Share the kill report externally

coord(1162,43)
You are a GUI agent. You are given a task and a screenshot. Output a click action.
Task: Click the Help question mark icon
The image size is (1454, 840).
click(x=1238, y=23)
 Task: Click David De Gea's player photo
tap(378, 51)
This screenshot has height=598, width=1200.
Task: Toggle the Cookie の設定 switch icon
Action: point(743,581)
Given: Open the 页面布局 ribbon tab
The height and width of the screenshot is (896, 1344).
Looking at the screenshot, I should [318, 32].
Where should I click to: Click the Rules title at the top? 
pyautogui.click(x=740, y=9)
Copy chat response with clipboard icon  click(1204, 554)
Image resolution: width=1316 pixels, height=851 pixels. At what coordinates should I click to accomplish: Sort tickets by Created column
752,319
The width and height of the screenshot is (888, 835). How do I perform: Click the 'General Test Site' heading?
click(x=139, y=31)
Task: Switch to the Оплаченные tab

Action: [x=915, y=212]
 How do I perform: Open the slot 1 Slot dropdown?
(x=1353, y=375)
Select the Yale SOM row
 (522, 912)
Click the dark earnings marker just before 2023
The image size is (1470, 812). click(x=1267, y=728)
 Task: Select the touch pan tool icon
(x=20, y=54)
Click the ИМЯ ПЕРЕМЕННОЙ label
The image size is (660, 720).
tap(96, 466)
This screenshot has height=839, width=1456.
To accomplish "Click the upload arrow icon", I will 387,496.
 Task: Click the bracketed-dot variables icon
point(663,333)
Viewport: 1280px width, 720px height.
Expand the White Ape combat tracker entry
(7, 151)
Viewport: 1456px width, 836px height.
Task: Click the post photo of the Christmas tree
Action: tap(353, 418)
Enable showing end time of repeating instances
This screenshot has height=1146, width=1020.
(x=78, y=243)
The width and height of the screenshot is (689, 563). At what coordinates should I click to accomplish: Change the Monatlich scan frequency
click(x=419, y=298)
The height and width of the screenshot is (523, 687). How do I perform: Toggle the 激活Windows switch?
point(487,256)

◆ ◆ ◆

> **Exercise task**: Pick out and copy every line of the records above that contains the string "Viewport". Case counts.

> **Expected answer**:
Viewport: 1280px width, 720px height.
Viewport: 1456px width, 836px height.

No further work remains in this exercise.